Extend the article below on Mr. Baker's retirement from Fauquier Hospital, picking up after its final sentence.

> Passage provided:
________________________
Self-effacing, with an understated sense of humor, Mr. Baker will retire Friday after 40 years in the same place. The 67-year-old joined Fauquier Hospital as assistant administrator and then served three decades as chief executive of the county’s largest non-government enterprise, which employs 1,200.

More than 200 people attended the reception in the Sycamore Room, part of Fauquier Hospital’s five-story “tower,” built under his leadership.

Briefly interrupting his remarks, Mr. Baker turned to a wall switch and raised the large room’s bank of window blinds late Wednesday afternoon.

“One of the things we wanted to do with the project was have a nice place to talk with the community . . . with a nice view looking out over Warrenton,” he said.

Founded in 1958, the hospital essentially rebuilt itself, starting in 2002. To do so, Fauquier Health went “whole hog,” borrowing $65 million.

“The board really was very supportive,” Mr. Baker recalled. “A lot of the smaller community hospitals around us couldn’t do that . . . . We really only had one chance.”

Soon thereafter, the hospital adopted the Planetree model, focused on patient-centered care that emphasizes communication and a pleasant environment.

“We felt the need to differentiate ourselves,” he said. “But, it wasn’t really in vogue back them . . . . There were a lot of skeptics on the board, because it was a lot of change for us . . . (and) the culture of the organization.”

About two-thirds of the hospital management staff left thereafter, but the new approach took root. And, patient-centered care has spread throughout the healthcare industry, Mr. Baker noted.

“It’s really a way to connect with folks. That’s something I’m very proud of.”

By the time Fauquier Health’s leaders began serious consideration of merger partners, they made continuation of the Planetree approach “non-negotiable,” he added.

The retiring administrator, who could make anyone feel at ease, as Fauquier resident Cathy Dyson wrote in the Fredericksburg newspaper Sunday, said he will leave his “Elvis suit and magic wand” with successor Chad Melton.
________________________
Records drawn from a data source
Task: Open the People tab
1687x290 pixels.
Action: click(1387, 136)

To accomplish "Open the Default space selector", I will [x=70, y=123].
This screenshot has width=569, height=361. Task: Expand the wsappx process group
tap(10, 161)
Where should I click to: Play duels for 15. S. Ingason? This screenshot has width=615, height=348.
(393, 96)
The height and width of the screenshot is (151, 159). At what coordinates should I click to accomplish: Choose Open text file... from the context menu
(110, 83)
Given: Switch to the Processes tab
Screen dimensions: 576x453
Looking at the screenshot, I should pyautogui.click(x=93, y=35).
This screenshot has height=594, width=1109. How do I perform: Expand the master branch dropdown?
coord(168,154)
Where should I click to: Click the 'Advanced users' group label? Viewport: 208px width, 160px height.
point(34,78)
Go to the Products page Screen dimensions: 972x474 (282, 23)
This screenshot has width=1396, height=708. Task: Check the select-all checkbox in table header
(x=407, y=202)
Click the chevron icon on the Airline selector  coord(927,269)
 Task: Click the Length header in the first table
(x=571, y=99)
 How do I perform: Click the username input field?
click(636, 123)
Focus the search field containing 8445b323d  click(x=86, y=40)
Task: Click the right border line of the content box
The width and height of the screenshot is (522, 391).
________________________
> Result for this task:
Much has changed since Mr. Baker started a Fauquier Hospital. Back then, the average patient stayed 14 days, he recalled.

The hospital’s outpatient services started crudely, with “a curtain” separating those undergoing that type of care in the emergency department from “somebody with a gunshot wound,” Mr. Baker said.

He gave credit to the doctors, nurses and other staff members who built the hospital, affiliated facilities and a range of healthcare services. Many of them came to shake the New Mexico native’s hand or to give him a hug Wednesday.

“The one constant thing has been Rodger and his leadership,” said Fauquier Health board Chairman Ray Knott, who reviewed the growth and changes. “As citizens of the local community, we owe a lot to Rodger.”

Mr. Melton presented a gift from the medical staff and employees to his predecessor, a vacation in Pinehurst, N.C.

Mr. Baker called his successor “the perfect person for the job . . . . He’s 40, the same age as my oldest daughter. So, he was 6 months old when I came here.

“He also did a paper on Planetree (as an undergraduate). He was probably the only person in LifePoint who knew about” the program before the Tennessee-based corporation bought 80 percent of Fauquier Health in late 2013.

Planning to stay in Warrenton, Mr. Baker promised he “won’t be a stranger” in retirement and joked he’d probably be back for senior night discounted meals at The Bistro on the Hill. Otherwise he plans to “clean up the basement, not Monday but soon.”

Scanning the audience, he said: “Like you, John (McCarthy, a board member), I married my high school sweetheart.

“I put that at the end, because the last time I did it, at my 50th birthday celebration, I was a basket case,” he said, choking up only a bit. “The staff at Claire’s said it was nice to see a guy show emotion.”